## What you have to do
A faithful, word-for-word copy of the data below is required, without pictures.

## Data for this task

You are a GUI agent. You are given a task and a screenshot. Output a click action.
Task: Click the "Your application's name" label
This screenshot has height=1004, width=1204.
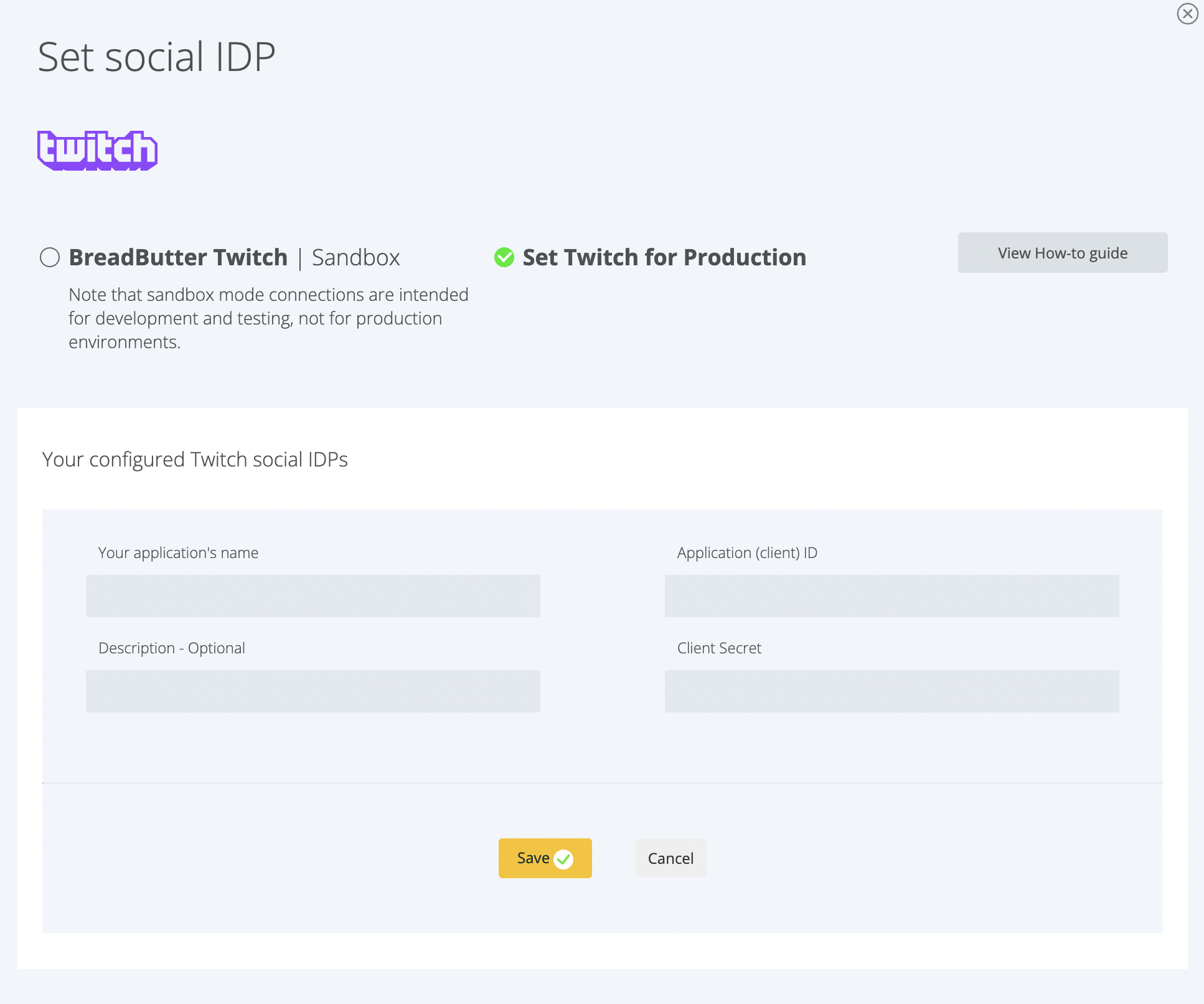point(178,553)
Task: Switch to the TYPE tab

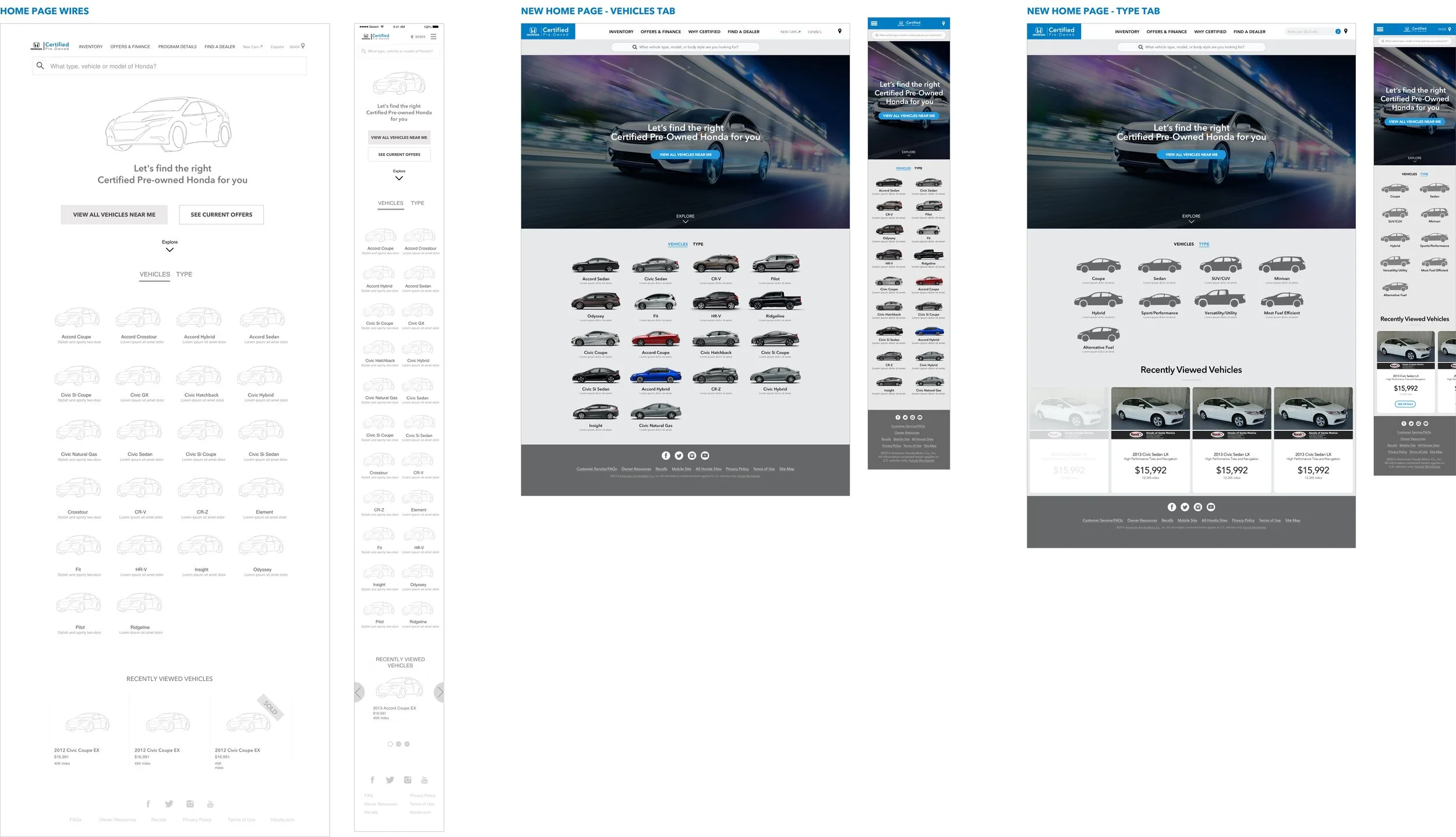Action: click(184, 274)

## Task answer
You are a GUI agent. You are given a task and a screenshot. Output a click action.
Task: Click the "Your application's name" label
This screenshot has height=1004, width=1204.
point(178,553)
Task: Switch to the TYPE tab

Action: click(184, 274)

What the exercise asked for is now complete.